Dr. Weitz:                          Have you used Low FODMAP?

Dr. Gurevich:                     Yes, definitely, and I feel like what I’ll do is I’ll put them on any diet. I’ll put them on a restricted diet, either SCD, whatever they want to start with, until they’re able to get into control and then once they’ve been in control for a little while, … It’s not sustainable to do that diet for the rest of your life. I call that diet a skeleton and then we want to build … We want to put the meat in the muscle and skeleton. Introduce, challenge, did you do okay? Great. Introduce, challenge, did you do okay? No? Okay, stop. Go back to where you just ended, let’s give it a couple of days. Okay, now you’re ready. Introduce, challenge. I want them to figure out what they can eat and what they can’t eat.

Dr. Weitz:                          If you do an elimination diet, how many foods do you eliminate?

Dr. Gurevich:                     All of the main intolerances. Dairy, gluten, eggs that are not organic, soy, corn, nightshades, sugar. The standard anti-inflammatory diet.

Dr. Weitz:                          How often do you find that gluten and dairy need to be kept out?

Dr. Gurevich:                     Not as much as I would have expected.

Dr. Weitz:                          Okay.
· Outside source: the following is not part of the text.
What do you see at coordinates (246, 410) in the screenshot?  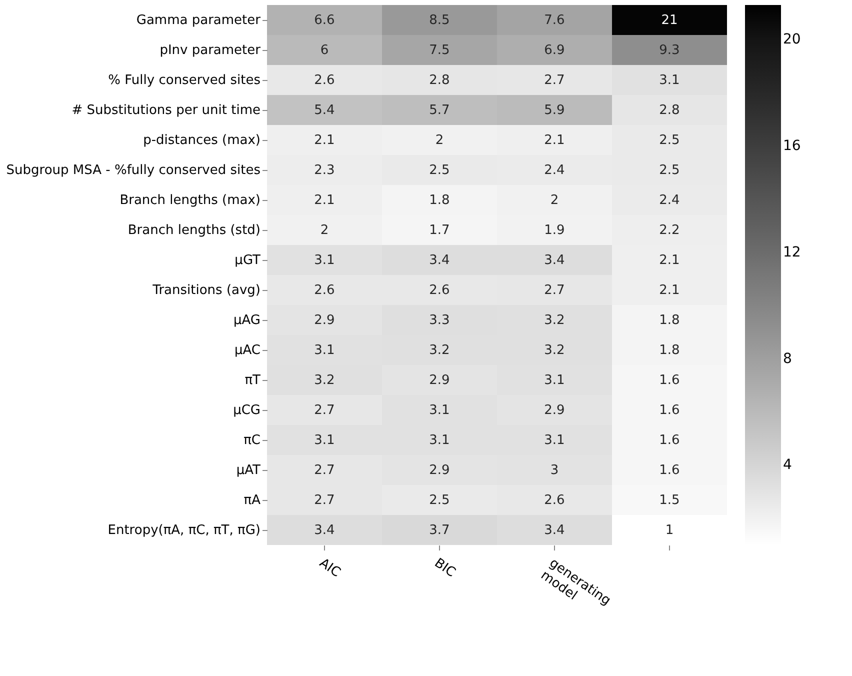 I see `y-tick-label: μCG` at bounding box center [246, 410].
Dr. Gurevich:                     I feel like people who react know right away. Not as much as I would expect.

Dr. Weitz:                          Okay. How often do you find heavy metals or mold as co-factors?

Dr. Gurevich:                     I think I am probably under treating and under testing because there is this entire theory about fungus being one of the big underlying causes of Crohn’s disease and I think that I’m not paying enough attention to it, if I’m honest.
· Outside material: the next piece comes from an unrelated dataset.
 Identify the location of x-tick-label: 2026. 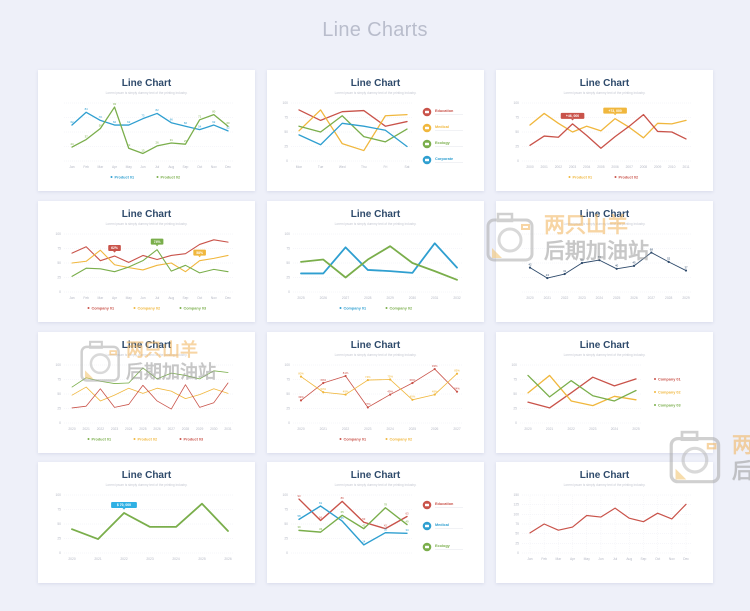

Dr. Weitz:                          Right. Well, it’s a lot of stuff to pay attention to.

Dr. Gurevich:                     Yeah, that’s true.

Dr. Weitz:                          Okay. I think those are the main question I had. I thought that was a good interview.
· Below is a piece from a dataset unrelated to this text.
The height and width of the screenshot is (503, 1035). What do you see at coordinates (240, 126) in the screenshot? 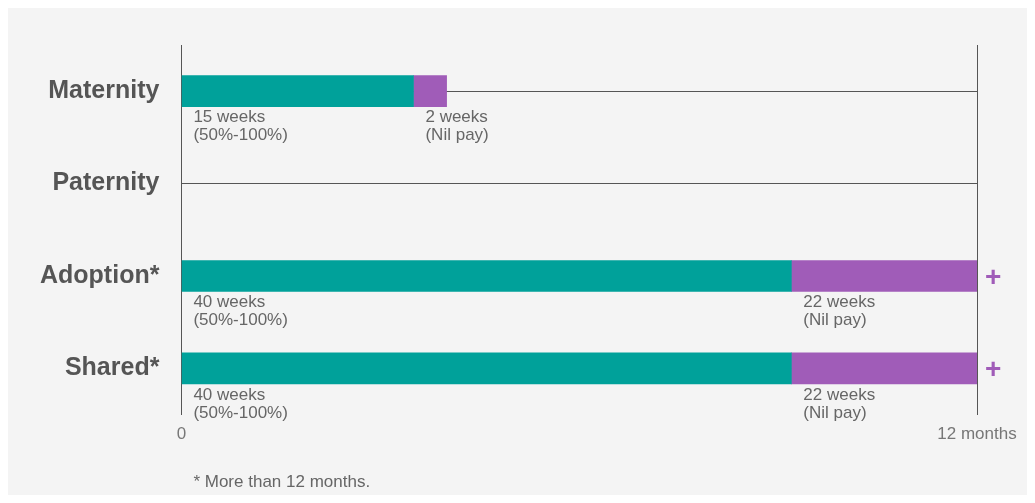
I see `annotation: 15 weeks (50%-100%)` at bounding box center [240, 126].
Dr. Gurevich:                     Thank you. You are also extraordinarily researched. I’ve been listening to a lot of your podcasts.

Dr. Weitz:                          Oh, you have?

Dr. Gurevich:                     Yeah, you are extraordinarily researched. I don’t know how you find time to do it.

Dr. Weitz:                          I just don’t sleep.

Dr. Gurevich:                     Great, that’s healthy. Totally no side effects to that.

Dr. Weitz:                          Exactly. How can our viewers find and get hold of you and find out about your programs? I know you have this IBD course, right? That’s available through Nirala.

Dr. Gurevich:                     Yep it’s SIBO Doctor Master Course through Nirala Jacobi. I think you Google that. That is going to be … I do my final interview with her tomorrow. It’s going to be five and a half hours just on inflammatory bowel disease. I do a lot of teaching and a lot of lecturing around. You can find me at my website, is naturopathicgastro.com and I still see patients and I also have some residents who work under me where if people don’t want to wait, they can absolutely … The residents run all of their cases through me and so we work on the cases together but it’s a lot cheaper and it’s a lot easier to get in with them.

Dr. Weitz:                          Awesome.

Dr. Gurevich:                     Thank you.

Dr. Weitz:                          So much.

Dr. Gurevich:                     That was so fun. Thank you.